## Given problem A:
In the description of the Iterative Compositional Data Generation repository below, list the components whose combinations give rise to the many possible robotic manipulation tasks.
## Given problem B:
Please continue the description of the Iterative Compositional Data Generation repository below, starting after its final sentence.

This repository contains the official implementation of the Iterative Compositional Data Generation pipeline, as well as the compositional transformers architectures and multi-task RL training scripts introduced in Iterative Compositional Data Generation for Robot Control (Pham et al., 2026), accepted at Transactions on Machine Learning Research (TMLR) in April 2026. ICDG is a self-improving generative pipeline for robotic manipulation that uses a semantic compositional diffusion transformer to synthesize high-quality expert data for unseen tasks.
Robotic manipulation domains often contain a combinatorial number of possible tasks, arising from combinations of different components, such as robots, objects, obstacles, and objectives. Collecting demonstrations for all combinations is prohibitively expensive. ICDG leverages the underlying compositional structure of these domains to generalize far beyond the tasks it has been trained on, enabling large-scale capability growth from limited data.

## Supplied material:
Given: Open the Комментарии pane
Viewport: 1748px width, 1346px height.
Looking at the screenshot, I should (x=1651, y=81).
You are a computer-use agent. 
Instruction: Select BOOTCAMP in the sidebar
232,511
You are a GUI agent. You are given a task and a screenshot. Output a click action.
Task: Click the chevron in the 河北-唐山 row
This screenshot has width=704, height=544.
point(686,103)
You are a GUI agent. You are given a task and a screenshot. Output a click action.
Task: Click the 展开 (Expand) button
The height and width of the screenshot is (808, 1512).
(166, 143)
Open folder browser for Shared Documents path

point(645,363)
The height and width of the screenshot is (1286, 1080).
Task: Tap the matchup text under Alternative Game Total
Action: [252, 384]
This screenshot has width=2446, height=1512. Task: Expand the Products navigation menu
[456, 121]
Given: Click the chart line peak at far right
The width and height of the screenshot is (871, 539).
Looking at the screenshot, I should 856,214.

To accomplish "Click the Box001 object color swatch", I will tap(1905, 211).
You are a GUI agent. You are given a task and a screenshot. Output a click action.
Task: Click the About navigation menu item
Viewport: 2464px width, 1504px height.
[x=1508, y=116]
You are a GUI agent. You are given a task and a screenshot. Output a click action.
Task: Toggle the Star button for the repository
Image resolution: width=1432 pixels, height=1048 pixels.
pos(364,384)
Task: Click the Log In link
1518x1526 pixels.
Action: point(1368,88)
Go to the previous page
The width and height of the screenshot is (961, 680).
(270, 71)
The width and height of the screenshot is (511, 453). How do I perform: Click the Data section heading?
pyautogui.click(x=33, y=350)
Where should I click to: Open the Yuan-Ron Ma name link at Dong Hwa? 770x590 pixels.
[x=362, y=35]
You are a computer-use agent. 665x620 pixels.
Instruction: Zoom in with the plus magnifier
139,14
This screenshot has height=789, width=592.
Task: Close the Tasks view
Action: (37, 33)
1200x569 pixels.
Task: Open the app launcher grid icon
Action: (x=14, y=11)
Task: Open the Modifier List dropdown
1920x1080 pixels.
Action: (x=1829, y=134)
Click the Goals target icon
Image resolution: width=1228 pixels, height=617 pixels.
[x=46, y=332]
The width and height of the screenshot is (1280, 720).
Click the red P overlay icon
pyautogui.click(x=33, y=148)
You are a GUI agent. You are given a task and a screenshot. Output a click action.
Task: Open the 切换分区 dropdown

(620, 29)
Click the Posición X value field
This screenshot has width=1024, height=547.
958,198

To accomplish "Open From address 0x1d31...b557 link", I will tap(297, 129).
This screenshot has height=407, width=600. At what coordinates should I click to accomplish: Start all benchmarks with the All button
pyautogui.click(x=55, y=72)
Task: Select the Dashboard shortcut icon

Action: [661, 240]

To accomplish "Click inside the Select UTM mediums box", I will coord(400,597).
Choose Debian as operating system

## Written answer A:
robots, objects, obstacles, objectives

## Written answer B:
-
Semantic Compositional Diffusion Transformer:
Factorizes each transition into specific components and learns their interactions through attention, enabling strong compositional generalization. -
Zero-Shot Generation:
Generates full state–action–next-state transitions for new task combinations that were never observed in real data. -
Iterative Self-Improvement:
Synthetic data is evaluated using offline RL; only high-quality, policy-validated transitions are added back into the training pool, allowing the model to continuously refine itself without additional real data collection. -
Data Efficiency and Generalization:
Trained on real data from approximately 20 percent of possible task combinations, ICDG generates useful data for the remaining tasks and ultimately solves nearly all held-out tasks. -
Utility of Rare Successful Synthetic Data:
Even synthetic datasets with very low evaluated success (e.g., single-digit to low double-digit percentages) still bootstrap strong online RL: initializing online RL with such data yields high task success with far fewer environment steps than training from scratch. -
Emergent Compositional Structure:
Attention patterns and intervention tests reveal that the model recovers meaningful task-factor dependencies, despite no hand-crafted structure being imposed.
- Python 3.9.6
- CUDA-capable GPU (for training diffusion models and policies)
- SLURM cluster access (for running experiments)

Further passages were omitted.